As Africa’s red metal hotspot grapples with a currency slide quagmire that has seen the copper currency hit all-time lows, the central bank stepped in to curb volatility through a ‘15 pip’ point system. As part of revised foreign exchange trading rules the Bank of Zambia prescribed a constrained pricing mechanism that set the trading pips to 15. This means that foreign exchange pricing will have an additional decimal place to four (from three) with 15 at the end i.e. if today’s exchange rate was 18.750 then the proposed pip system would allow for next pricing to 18.7515. The revised Interbank Foreign Exchange Market (IFEM) rules all remain unchanged save the 15 pip pricing mechanism.
Rule No.9 will effect a month later. The Bank of Zambia further prescribed that rule No.9 of the IFEM rules, “Authorised Dealers may seek services of a foreign exchange broker, but shall not deal with a foreign exchange broker that has not been approved by the Bank of Zambia. The requirement criteria for foreign exchange brokers shall be prescribed by the Bank of Zambia,” will become effective starting 26 May (a month exactly after the revised IFEM rules were rolled out).

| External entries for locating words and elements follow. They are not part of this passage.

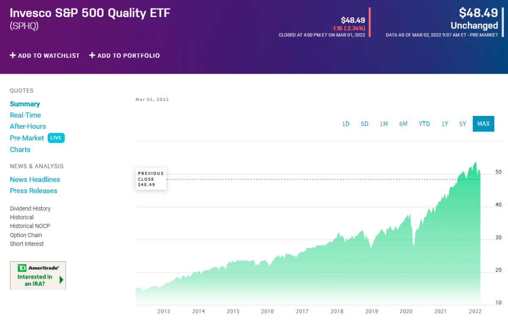Click the Previous Close label on chart
The height and width of the screenshot is (331, 508).
[151, 176]
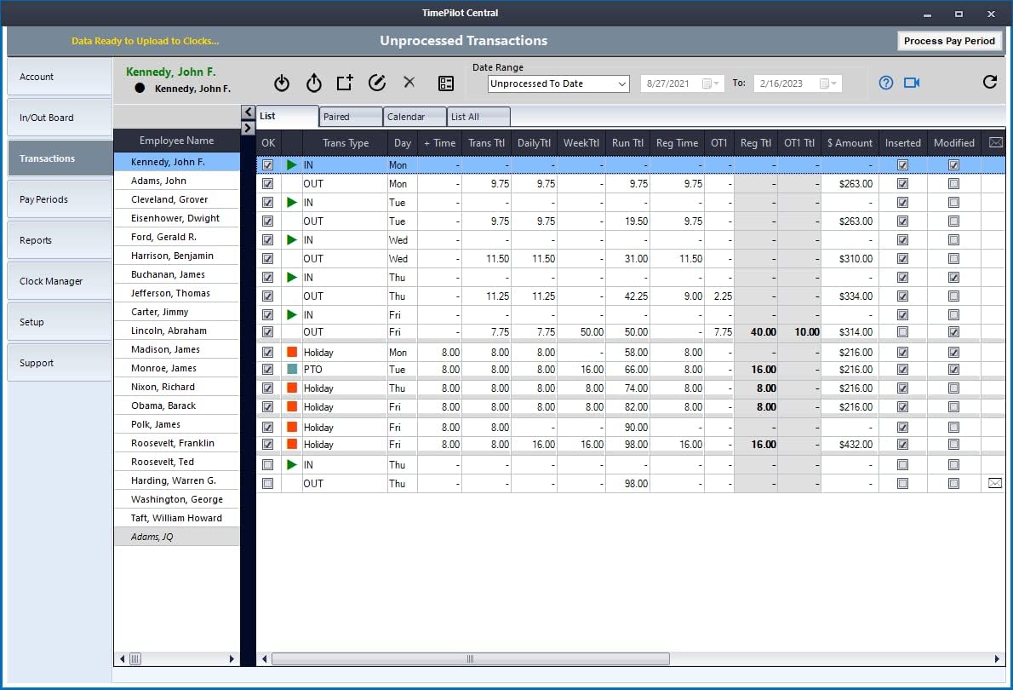Check the OK box for last OUT Thu row
This screenshot has height=690, width=1013.
coord(268,484)
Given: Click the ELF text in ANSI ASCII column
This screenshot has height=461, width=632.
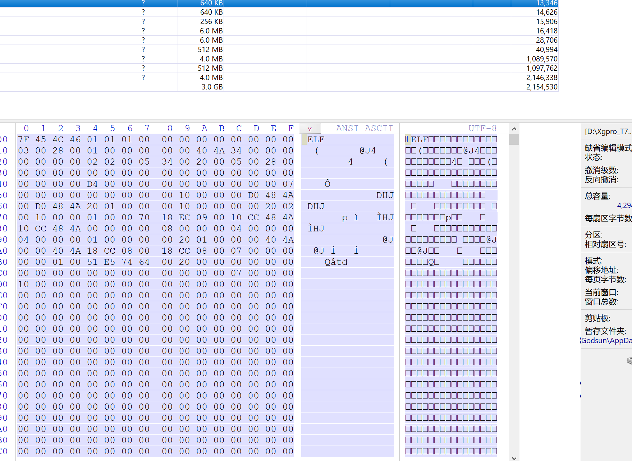Looking at the screenshot, I should (316, 140).
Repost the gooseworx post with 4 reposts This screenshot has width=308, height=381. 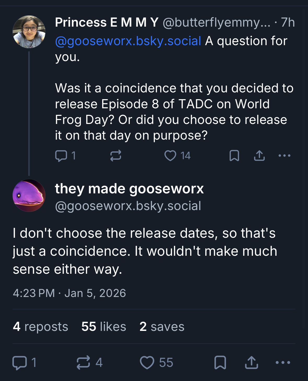pos(84,363)
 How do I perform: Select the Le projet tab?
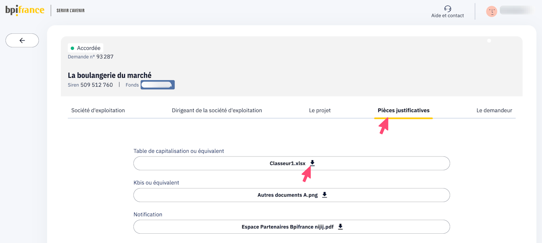[320, 110]
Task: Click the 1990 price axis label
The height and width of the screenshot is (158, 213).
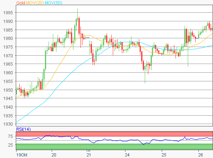Action: 8,21
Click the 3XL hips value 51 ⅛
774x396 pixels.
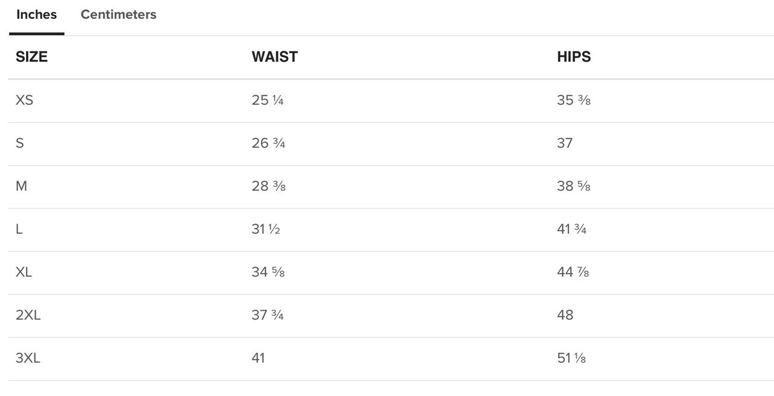tap(571, 358)
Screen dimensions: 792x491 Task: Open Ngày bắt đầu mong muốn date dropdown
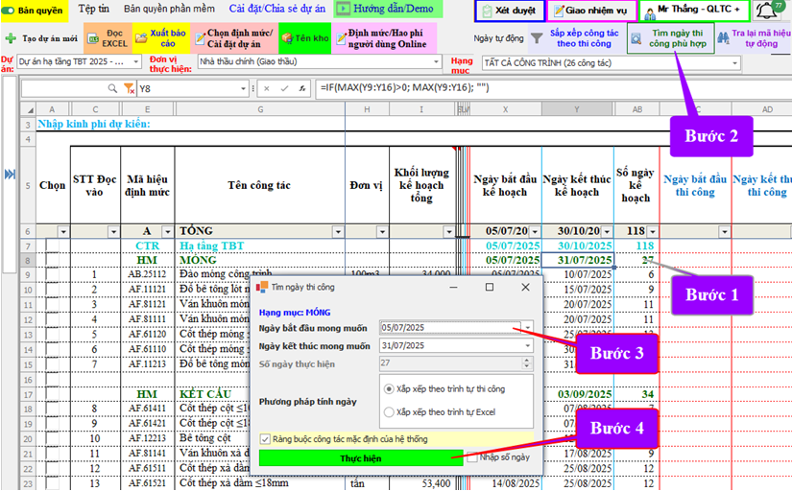point(526,328)
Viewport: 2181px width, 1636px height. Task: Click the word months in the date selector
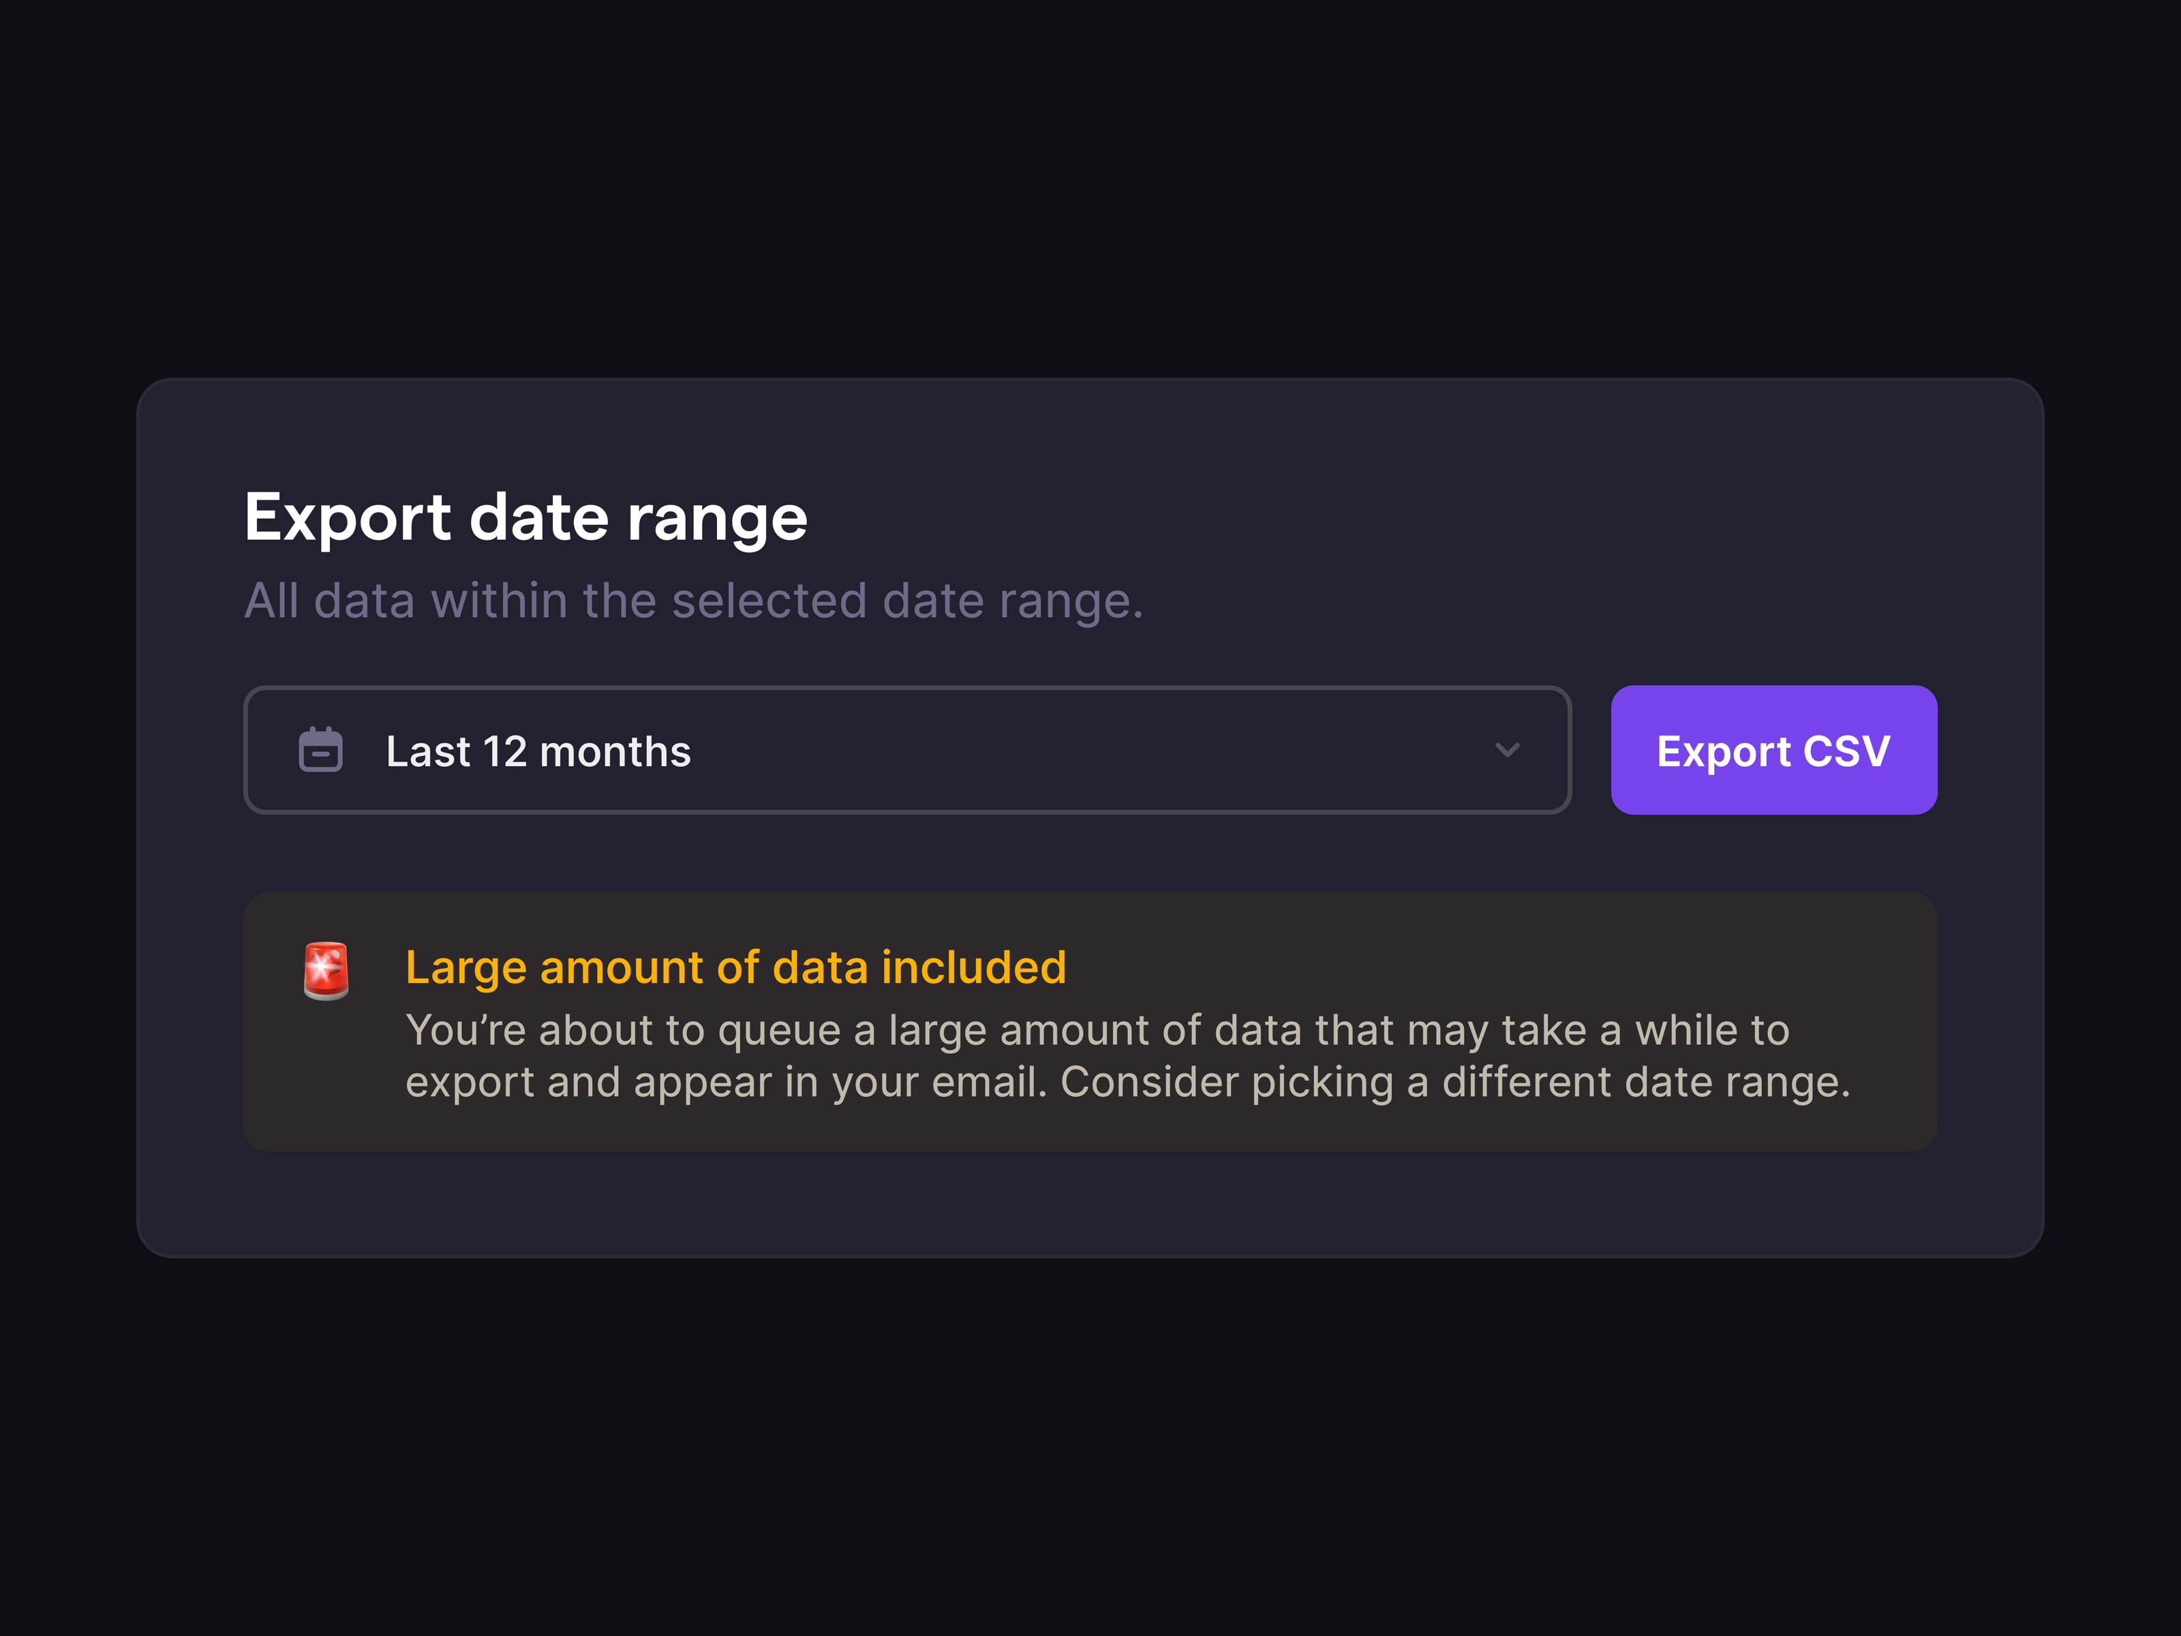point(615,751)
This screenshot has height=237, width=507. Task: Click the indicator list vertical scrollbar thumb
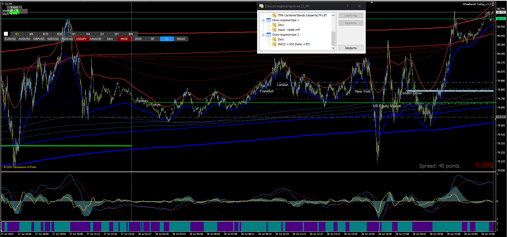click(333, 38)
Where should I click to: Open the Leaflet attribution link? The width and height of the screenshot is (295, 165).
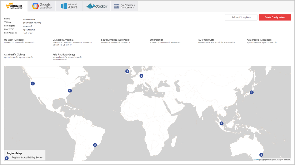[x=256, y=159]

Counterintuitive and vague prescriptions. These rules have however been perceived as counterintuitive because the proposed mechanism, has no provision that takes into account the price at which market players source dollars at. Because of this market players will be disincentivized from being active on interbank trading. Furthermore, if interbank participation is enforced, it would additionally exacerbate volatility as players will have a behavioral tendency to buy from each other to absorb or recover dollar trading losses as a result of the prescribed crawling peg methodology.
Black market could result from crawling peg. The crawling peg in constrained pricing mechanism could support development of a parallel (black) market with unrealistic local interbank price lagging the ‘real’ price. This has been the case at certain points this year where moral suasion has overwhelmed the interbank space. The net effect has been a delay in the ability for clients to access dollars from the banking sector.
The Kwacha has reversed some losses rallying to 18.825 for a unit of dollar supported by provisional taxes and PAYE conversions falling well ahead of due date of 10 April. Currency outlook remains bearish in the medium to long term.